Parameter containing:
tensor([0., 0., 0., 0., 0., 0., 0., 0., 0., 0., 0., 0., 0., 0., 0., 0., 0., 0., 0., 0., 0., 0., 0., 0.,
0., 0., 0., 0., 0., 0., 0., 0., 0., 0., 0., 0., 0., 0., 0., 0., 0., 0., 0., 0., 0., 0., 0., 0.,
0., 0., 0., 0., 0., 0., 0., 0., 0., 0., 0., 0., 0., 0., 0., 0.],
requires_grad=True)
dls = ImageDataLoaders.from_folder(data_path, valid='val', item_tfms=Resize(256))
learn_torchvision = vision_learner(dls, resnet18, pretrained=False, metrics=accuracy)

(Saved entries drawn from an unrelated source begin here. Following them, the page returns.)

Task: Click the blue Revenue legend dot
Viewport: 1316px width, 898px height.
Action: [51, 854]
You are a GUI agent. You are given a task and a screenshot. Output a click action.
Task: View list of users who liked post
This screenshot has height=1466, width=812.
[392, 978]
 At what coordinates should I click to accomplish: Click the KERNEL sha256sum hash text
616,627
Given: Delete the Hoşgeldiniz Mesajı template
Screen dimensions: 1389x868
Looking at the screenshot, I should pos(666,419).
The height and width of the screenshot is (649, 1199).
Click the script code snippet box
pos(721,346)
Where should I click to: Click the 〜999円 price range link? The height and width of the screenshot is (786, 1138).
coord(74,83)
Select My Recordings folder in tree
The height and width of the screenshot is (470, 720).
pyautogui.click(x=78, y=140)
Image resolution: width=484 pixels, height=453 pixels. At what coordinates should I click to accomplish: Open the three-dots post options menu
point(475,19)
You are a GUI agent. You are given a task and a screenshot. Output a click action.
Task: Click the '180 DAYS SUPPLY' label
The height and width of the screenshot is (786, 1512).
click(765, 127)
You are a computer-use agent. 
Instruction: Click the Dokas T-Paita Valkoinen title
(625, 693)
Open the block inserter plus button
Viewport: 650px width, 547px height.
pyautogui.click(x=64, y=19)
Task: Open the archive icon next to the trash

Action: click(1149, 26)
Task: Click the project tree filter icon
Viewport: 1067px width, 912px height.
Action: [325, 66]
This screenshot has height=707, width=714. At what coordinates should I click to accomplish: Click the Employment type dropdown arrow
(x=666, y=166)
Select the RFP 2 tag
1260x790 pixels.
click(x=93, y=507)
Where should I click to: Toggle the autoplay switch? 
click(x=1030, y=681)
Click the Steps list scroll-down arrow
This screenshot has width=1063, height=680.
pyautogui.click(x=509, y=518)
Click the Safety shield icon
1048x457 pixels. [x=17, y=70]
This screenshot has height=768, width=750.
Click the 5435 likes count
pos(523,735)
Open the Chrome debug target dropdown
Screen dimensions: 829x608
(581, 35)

learn_torchvision.model[0][4]

Sequential(
(0): BasicBlock(
(conv1): Conv2d(64, 64, kernel_size=(3, 3), stride=(1, 1), padding=(1, 1), bias=False)
(bn1): BatchNorm2d(64, eps=1e-05, momentum=0.1, affine=True, track_running_stats=True)
(relu): ReLU(inplace=True)
(conv2): Conv2d(64, 64, kernel_size=(3, 3), stride=(1, 1), padding=(1, 1), bias=False)
(bn2): BatchNorm2d(64, eps=1e-05, momentum=0.1, affine=True, track_running_stats=True)
)
(1): BasicBlock(
(conv1): Conv2d(64, 64, kernel_size=(3, 3), stride=(1, 1), padding=(1, 1), bias=False)
(bn1): BatchNorm2d(64, eps=1e-05, momentum=0.1, affine=True, track_running_stats=True)
(relu): ReLU(inplace=True)
(conv2): Conv2d(64, 64, kernel_size=(3, 3), stride=(1, 1), padding=(1, 1), bias=False)
(bn2): BatchNorm2d(64, eps=1e-05, momentum=0.1, affine=True, track_running_stats=True)
)
)
learn_torchvision.model[0][4][0].bn2.weight

Parameter containing:
tensor([1., 1., 1., 1., 1., 1., 1., 1., 1., 1., 1., 1., 1., 1., 1., 1., 1., 1.,
1., 1., 1., 1., 1., 1., 1., 1., 1., 1., 1., 1., 1., 1., 1., 1., 1., 1.,
1., 1., 1., 1., 1., 1., 1., 1., 1., 1., 1., 1., 1., 1., 1., 1., 1., 1.,
1., 1., 1., 1., 1., 1., 1., 1., 1., 1.], requires_grad=True)

The other thing that may catch your eye here is that timm has a second relu, but this is actually just a difference in torchvision using the same relu twice in the forward function so it doesn't quite show the full picture.

## Conclusion

After changing these two defaults, I am now able to see similar performance where TorchVision performs at a lower accuracy level and timm performs at a higher accuracy level. So clearly, setting this option to False is best right? Not so fast. Ross says that while this option will perform better on short epoch runs when this option is set to False, it is not the case on a longer training run and actually will outperform the non-zero out version.

## Next Steps

The next thing to do is to test the claim that the zero'd version performs better and also to try other initializations as well. This is also not an issue if using pretrained weights since the bn2 weights will be specified by the pretrained weights already so this is only something that will occur if new performance metrics are being compared as was the case when this question arose.